Scientists have tried to understand what makes up a thunderstorm since they were first recorded in ancient times. Lightning has been recognized as coming from clouds for many centuries.
Thunder is defined as “a sound associated with lightning, typically short (50-1000 milliseconds) sharp pulses”. It occurs at constant or variable intervals depending on the distance between cloud peaks that form your specific storm.
These storms are composed of supercooled liquid droplets mixed in air. As warmer humidified air flows past another cool area, it becomes saturated or supersaturated with water vapor.
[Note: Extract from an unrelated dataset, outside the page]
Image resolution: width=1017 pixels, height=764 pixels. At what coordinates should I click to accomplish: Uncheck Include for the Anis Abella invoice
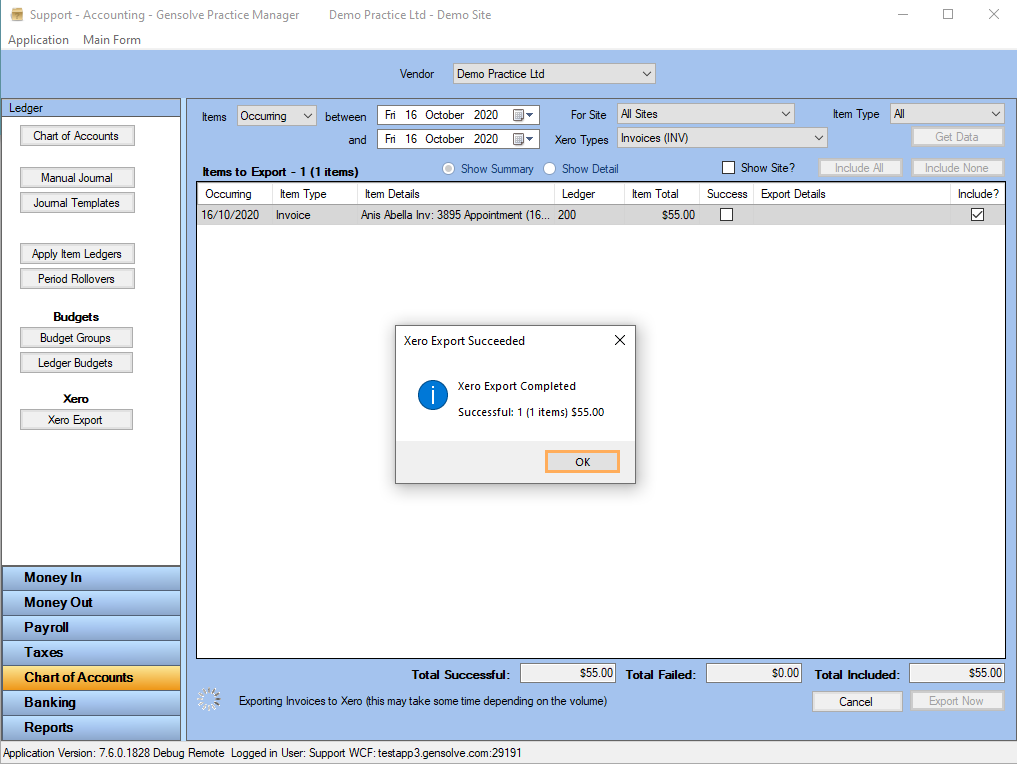977,215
The moist air flowing into middle and upper levels of the atmosphere through evaporation becomes unstable once shear forces such as horizontal wind speed increase. A portion of this flow enters a cold pool where condensation takes place resulting in formation of clouds and accumulation of precipitable moisture.
As these clouds move downward under gravity, precipitation can occur along with cooling cycles causing more rain to fall. Small amounts of rain may be direct hits by individual drops, while larger amounts produce little other than a damp spot below the drop. Various shapes and sizes of drops result in different types of sounds including large heavy drops forming an audible ring after hitting something hard or small drops bouncing off smooth surfaces creating a unique ping sound. Very small drops (around 7 micrometers or less in diameter) hit very hot air close to the surface producing a blue flame visible to observers.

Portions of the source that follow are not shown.